Aspectos a Tener en Cuenta Antes de Reservar
A pesar de las abrumadoras opiniones de hoteles positivas, es importante que los potenciales clientes conozcan algunos detalles que podrían influir en su decisión. Un análisis objetivo revela ciertos puntos que, si bien para muchos pueden ser menores, para otros podrían ser determinantes.
- Servicios e Infraestructura: Una de las críticas puntuales menciona que el aire acondicionado no estaba en funcionamiento. Aunque en esa ocasión no fue necesario para el huésped, es un factor crucial a considerar para quienes planean viajar en los meses de verano, cuando las temperaturas en Corrientes pueden ser muy elevadas.
- Conectividad: La conexión a internet parece ser variable. Mientras algunos huéspedes reportan un buen servicio de Wi-Fi, otros la califican como deficiente.

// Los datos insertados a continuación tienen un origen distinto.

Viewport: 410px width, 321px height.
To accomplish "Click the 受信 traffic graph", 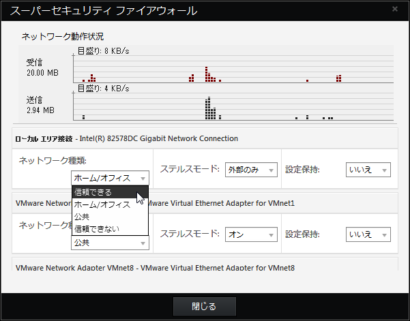I will point(233,65).
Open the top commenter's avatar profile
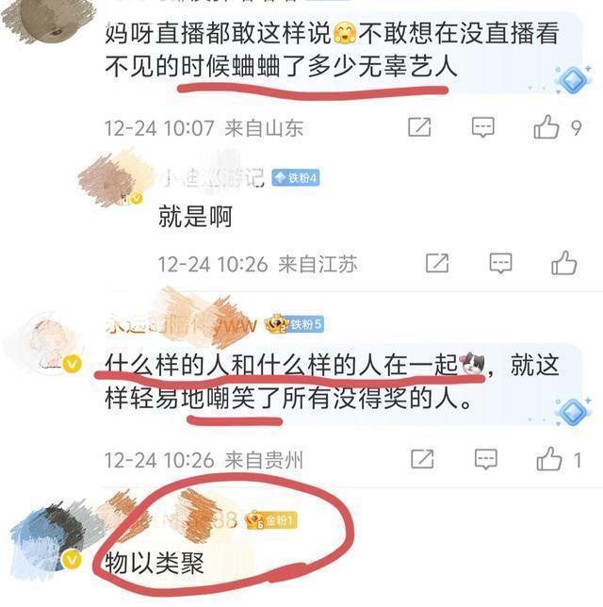Screen dimensions: 603x607 coord(48,20)
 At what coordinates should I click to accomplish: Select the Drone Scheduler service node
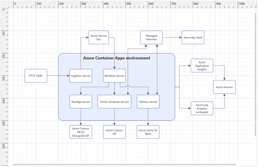click(115, 102)
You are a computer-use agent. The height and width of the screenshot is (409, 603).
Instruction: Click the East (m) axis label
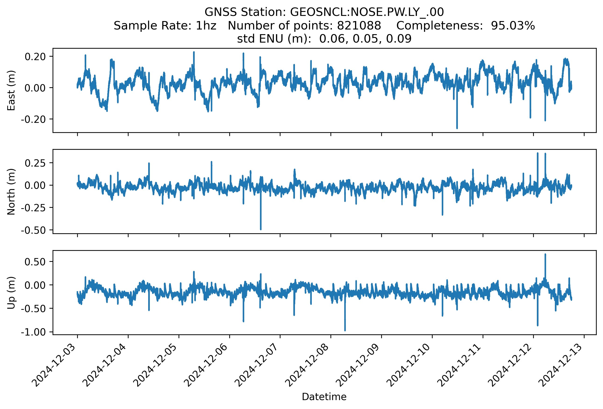(11, 90)
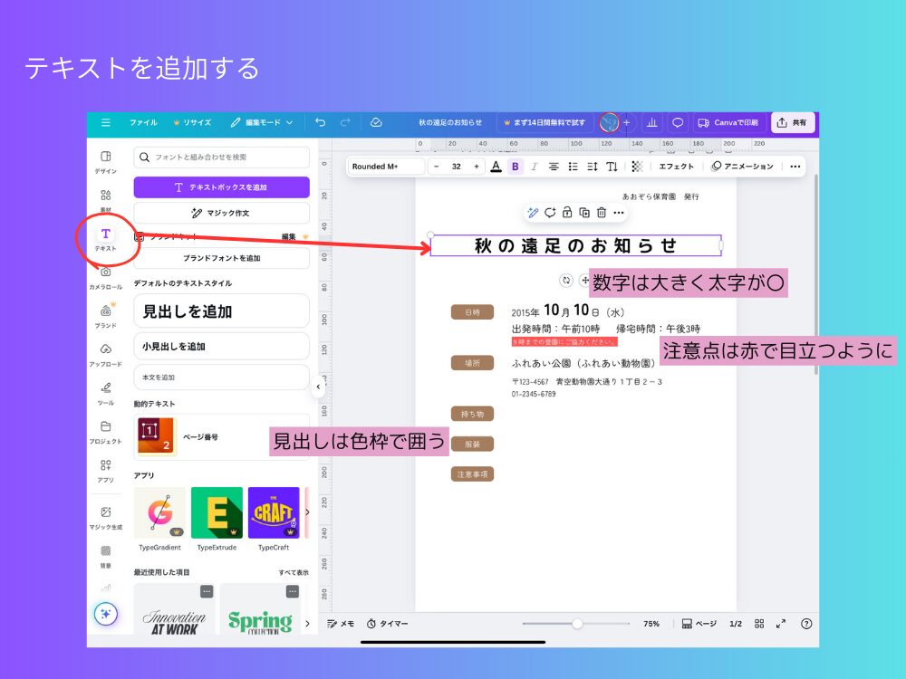906x679 pixels.
Task: Open the comment bubble icon
Action: click(x=678, y=122)
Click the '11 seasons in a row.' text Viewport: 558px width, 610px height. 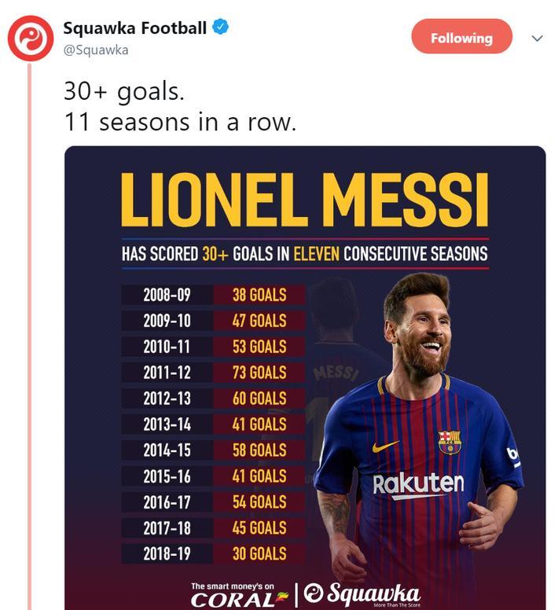181,122
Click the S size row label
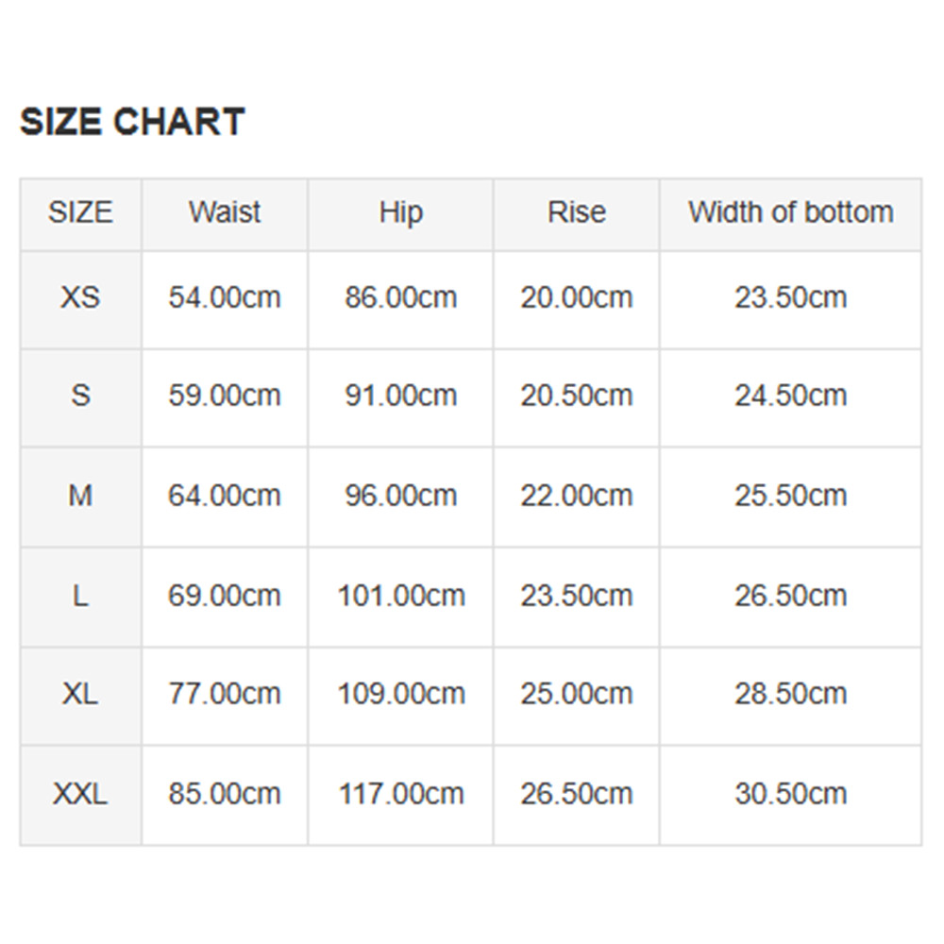This screenshot has height=944, width=944. (80, 396)
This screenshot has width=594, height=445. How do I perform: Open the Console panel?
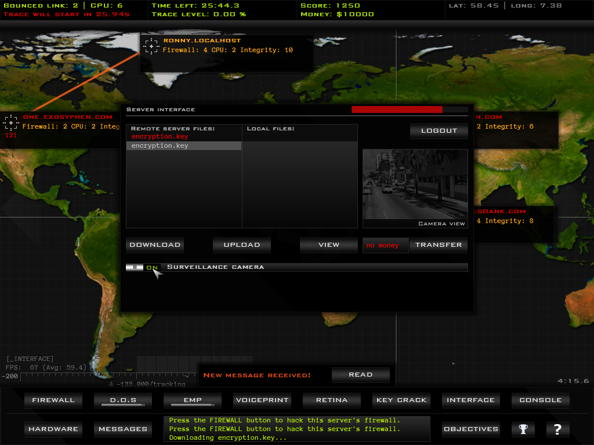click(x=540, y=400)
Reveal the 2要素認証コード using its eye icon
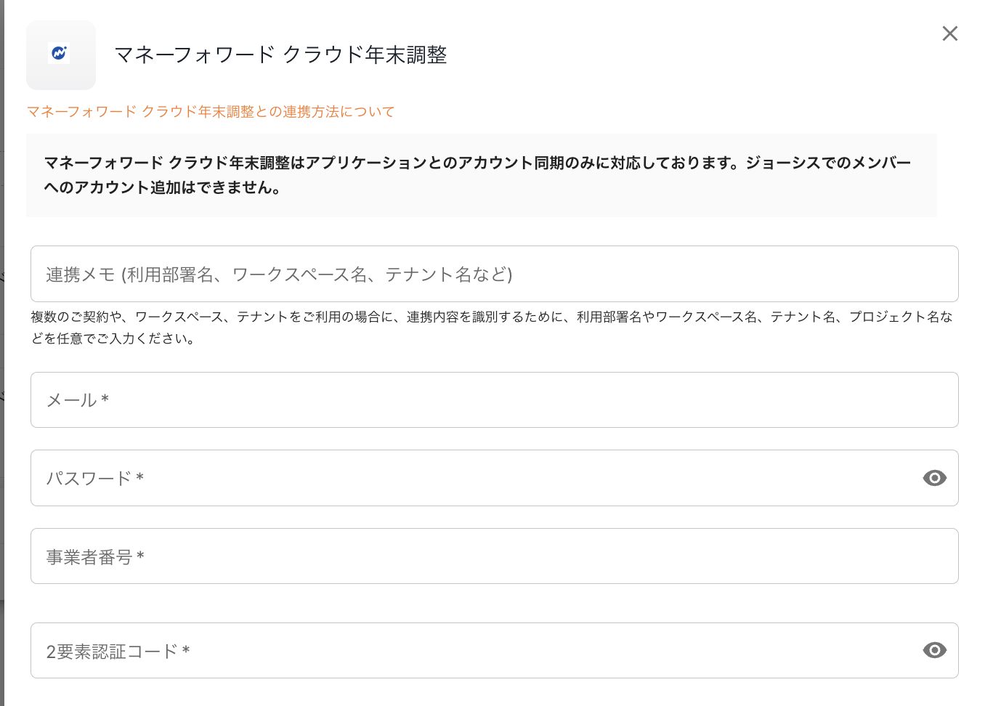The image size is (985, 706). (934, 650)
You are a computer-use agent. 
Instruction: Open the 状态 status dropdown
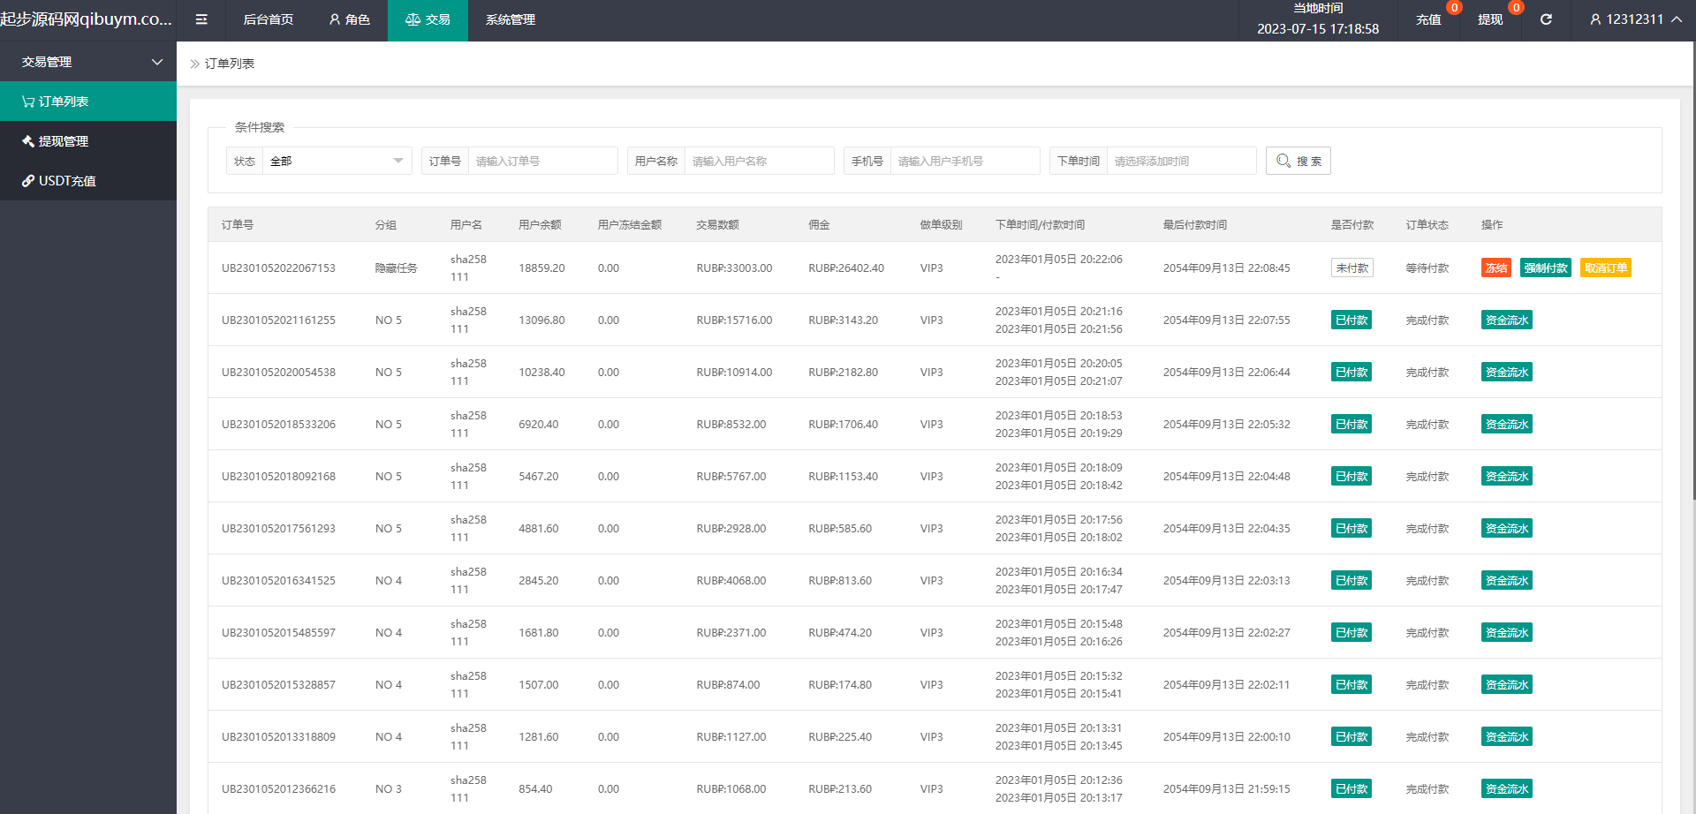[336, 161]
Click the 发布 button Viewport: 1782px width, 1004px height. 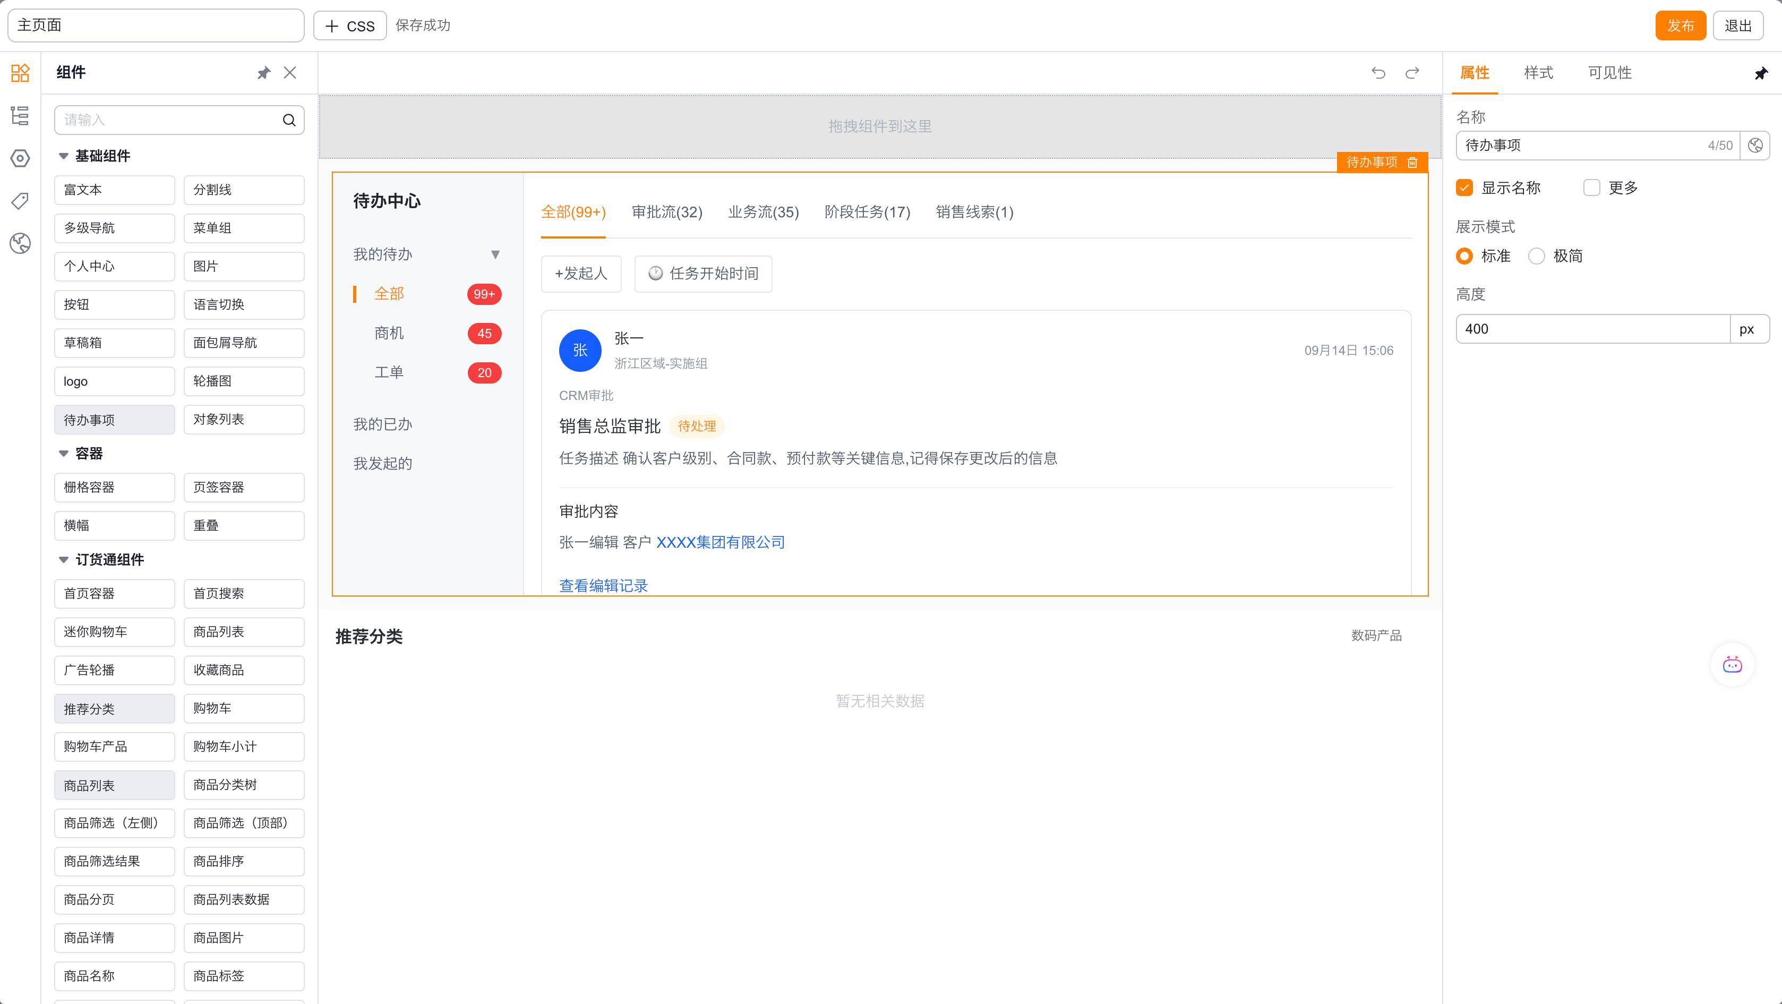click(1680, 26)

Esta inconsistencia es común en hoteles ubicados en zonas rurales y remotas, por lo que no es un lugar recomendable para quienes necesiten una conexión estable y de alta velocidad por motivos de trabajo.
- Servicio de Limpieza: Se ha señalado la ausencia de un servicio de mucama diario. Este es un detalle importante que distingue a la posada de un hotel convencional y la acerca más a una experiencia de alojamiento familiar o de alquiler de cabañas.
- Logística y Pagos: Es fundamental saber que el camino de ripio de 120 km para llegar a Colonia Carlos Pellegrini puede volverse complicado con lluvia, siendo transitable solo para vehículos altos. Además, en el pueblo no hay cajeros automáticos ni estaciones de servicio, por lo que se debe llegar con efectivo y el tanque de combustible lleno. La posada, por el momento, no acepta pagos con tarjetas de crédito o débito.
Un Veredicto para el Viajero Consciente
Rancho de los Esteros no es un alojamiento para todo el mundo. Es el destino perfecto para el viajero que valora la autenticidad sobre el lujo estandarizado, que prefiere la conversación con los dueños a un servicio de conserjería impersonal y que busca desconectar de la rutina en un entorno natural privilegiado. Es una opción de alojamiento en Corrientes ideal para parejas, familias y pequeños grupos que deseen una experiencia inmersiva, con excelente comida casera y un acceso directo a la naturaleza del Iberá. Quienes dependan de una conectividad perfecta o esperen los servicios de un hotel de cadena, quizás deban considerar otras alternativas. Para todos los demás, esta posada ofrece una oportunidad única de vivir los Esteros del Iberá de una manera genuina y memorable.